‘A multi-billion dollar proposition should not be drawn up on the back of a napkin’ – NSW parliament to hold inquiry into Rosehill
A parliamentary inquiry will be held into an Australian Turf Club proposal to redevelop and sell off Rosehill racecourse.

The establishment of a Select Committee in the Upper House of the NSW parliament was voted upon in the Legislative Council on Wednesday afternoon and it was passed 21-18, with support from the opposition as well the crossbench, including the Greens, the Animal Justice Party and Independent MP Mark Latham.
The Committee will have the power to call before it those involved in the proposal, including the board members and executives of the ATC as well as Racing NSW. Committees can also ask ministers and senior public servants to explain and justify their actions or decisions.
Damien Tudehope, the leader of the opposition in the Upper House, put forward the motion to establish the committee on behalf of the Shadow Minister for Housing, Scott Farlow.
Rose Jackson, who is the Minister for Housing in the Minns’ government, spoke of the government’s opposition to the Committee, while Tudehope’s motion was supported by contributions from the AJP’s Emma Hurst, the Greens’ Cate Faehrmann as well as Latham.
Tudehope said the recent release of a tranche of documents under a parliamentary standing order or a ‘call for papers’ had raised more questions about the Rosehill process than it had answered.
“The details that we have learned, courtesy of a racecourse housing developments proposal pursuant to Standing Order 52, passed in the March sittings, have been eye-opening to the lack of impartiality from the Minns’ Labor Government to the unsolicited proposal to redevelop Rosehill Racecourse,” Tudehope told parliament.
“A multi-billion dollar proposition should not be drawn up on the back of a napkin. It should go through the appropriate processes for such a major project, the timeframe of which the Rosehill proposal passed through Government left no such time.”

Tudehope said he held particular concerns over how quickly discussions had developed and whether the proposal had been facilitated by the government. This would fail to make the ATC’s proposal unsolicited, which it needs to be for it to be considered.
Jackson defended the government’s transparency on the Rosehill decision-making process, having complied with the call for papers and provided relevant information to the parliament.
“We welcome transparency. What we don’t welcome is an effort to frustrate and delay the opportunity to explore this proposal,” she said.
“The establishment of a parliamentary inquiry, a committee to go through all of this is nothing more than a stunt because those opposite are determined to snuff out any discussion about more housing in this state.”

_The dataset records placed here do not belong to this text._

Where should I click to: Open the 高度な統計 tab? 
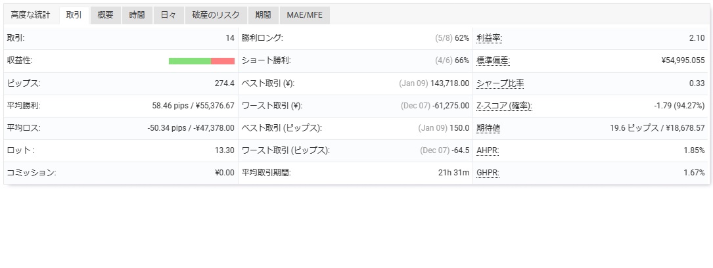click(x=30, y=15)
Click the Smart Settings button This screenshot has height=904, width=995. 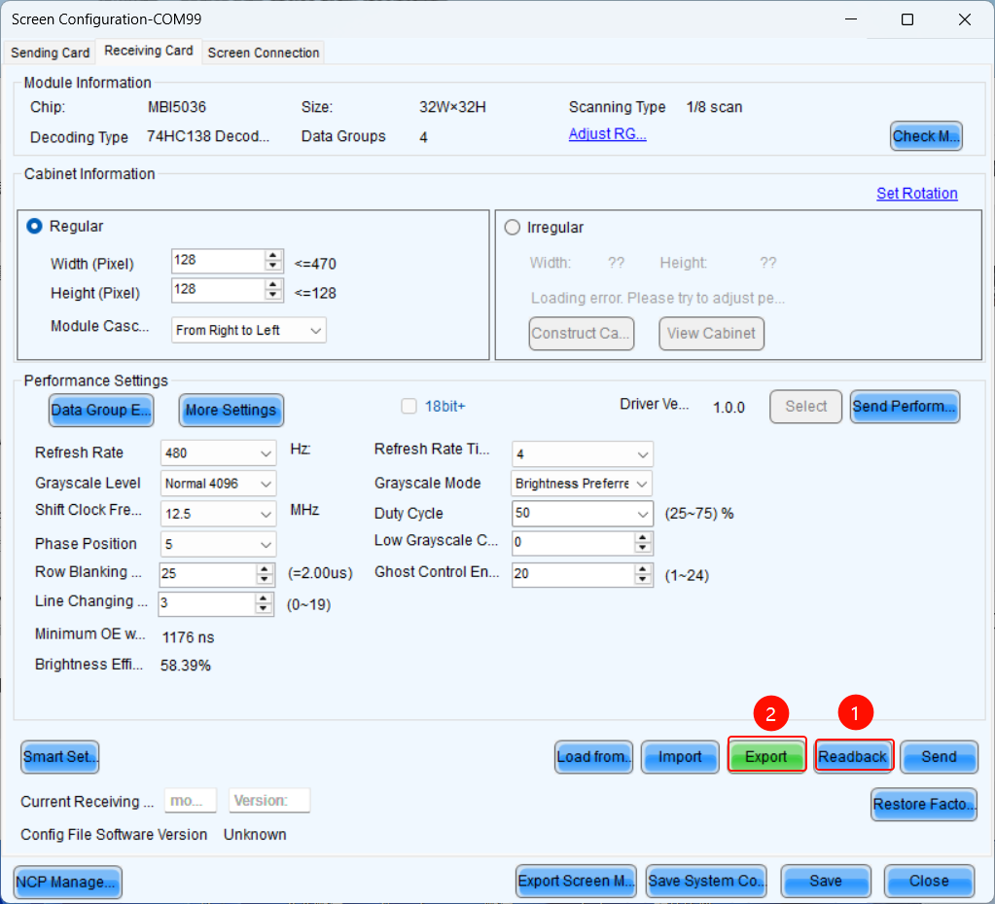pos(60,757)
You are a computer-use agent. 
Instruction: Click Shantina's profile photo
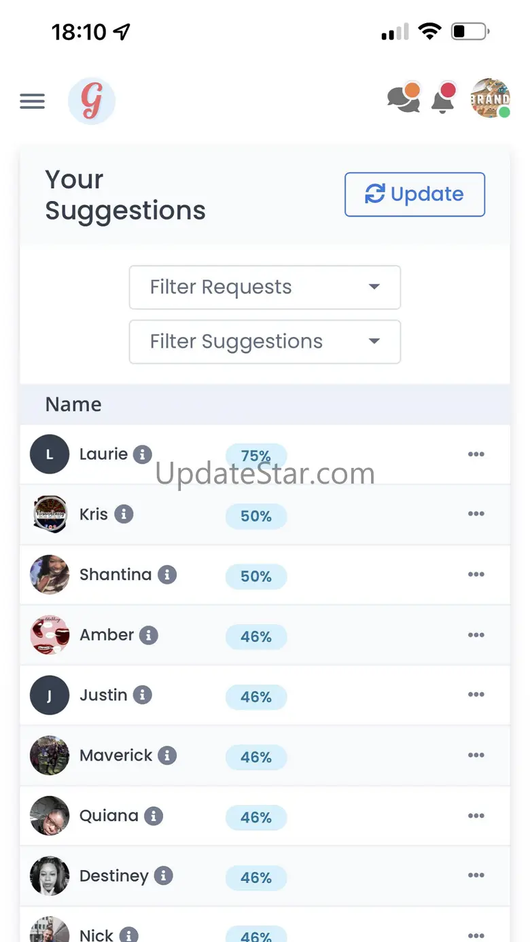pyautogui.click(x=50, y=575)
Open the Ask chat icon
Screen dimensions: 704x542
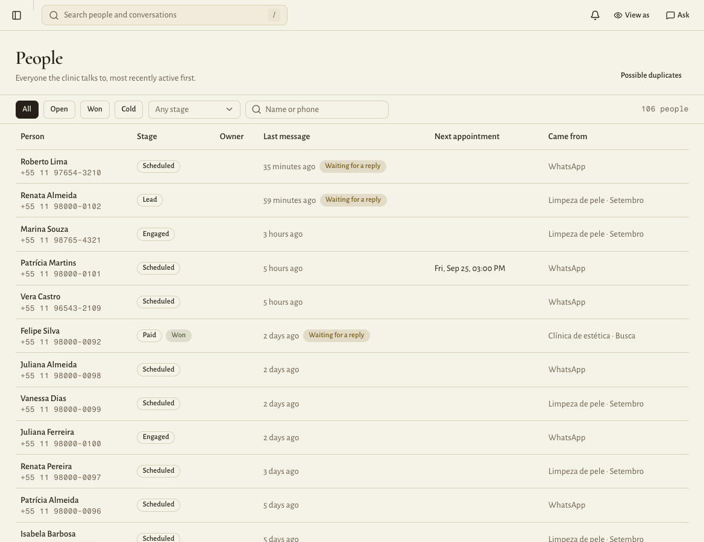point(670,15)
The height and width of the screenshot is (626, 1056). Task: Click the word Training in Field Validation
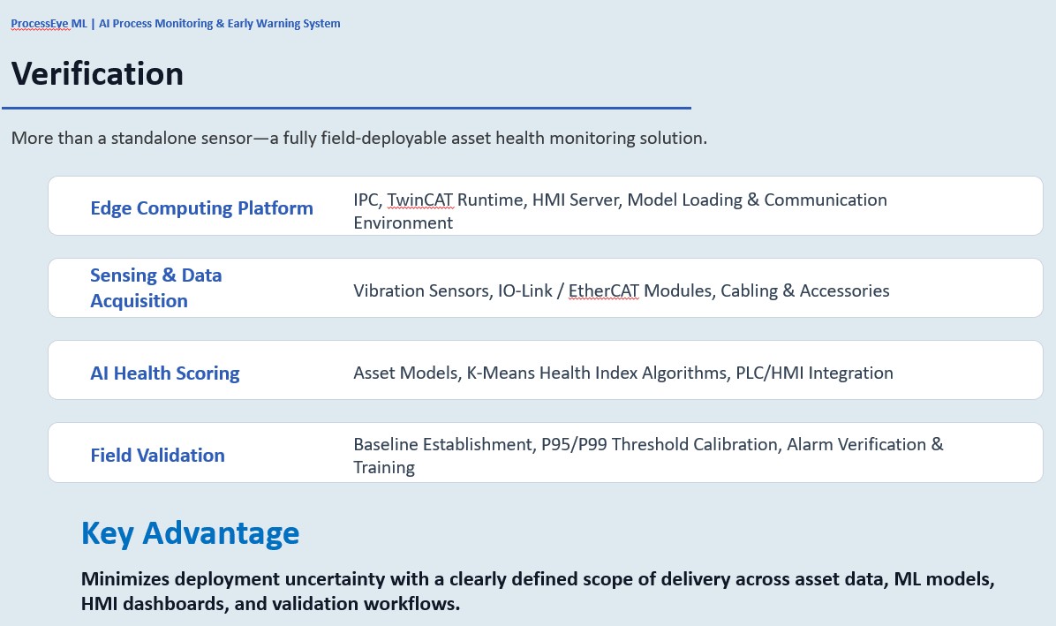click(x=384, y=467)
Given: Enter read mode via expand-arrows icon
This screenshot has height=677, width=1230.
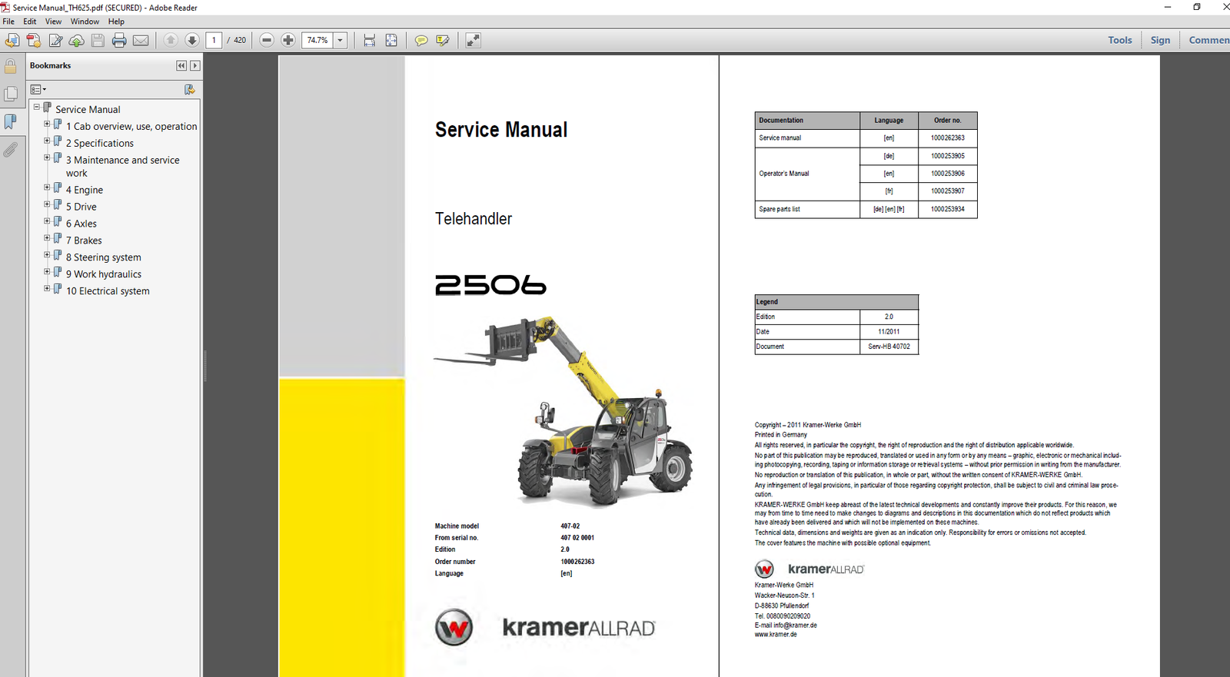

Meanwhile, Hirst said the AJP was concerned about Racing NSW’s involvement in the Rosehill process and supported the Committee’s efforts to clarify how the process had evolved.
“The Animal Justice Party has significant concerns about the conduct of Racing NSW, the lack of transparency in Government oversight more generally, and the way that this links with the proposals in regards to Rosehill Racecourse, and of course the link between animal welfare,” she said.
“We want to make sure that these concerns are able to be ventilated at this inquiry, and that’s why we’ll be supporting.”
Latham, an ATC member and outspoken critic of the Rosehill process, revealed he would not be on the committee but, in typical robust fashion, expressed his support for the Select Committee.
“This committee is much needed because for anyone who’s read the SO52 documents, it’s been a weird, weird, confusing, perplexing, disastrous process that’s led us to the point of a proposal for the sale of Rosehill racecourse,” he said.

He described the implications of the Rosehill deal as “the biggest privatisation that Sydney’s ever seen”.
“It’s just how bad and rushed and ad hoc the process has been. So the committee is warranted for that and many other reasons,” Latham said.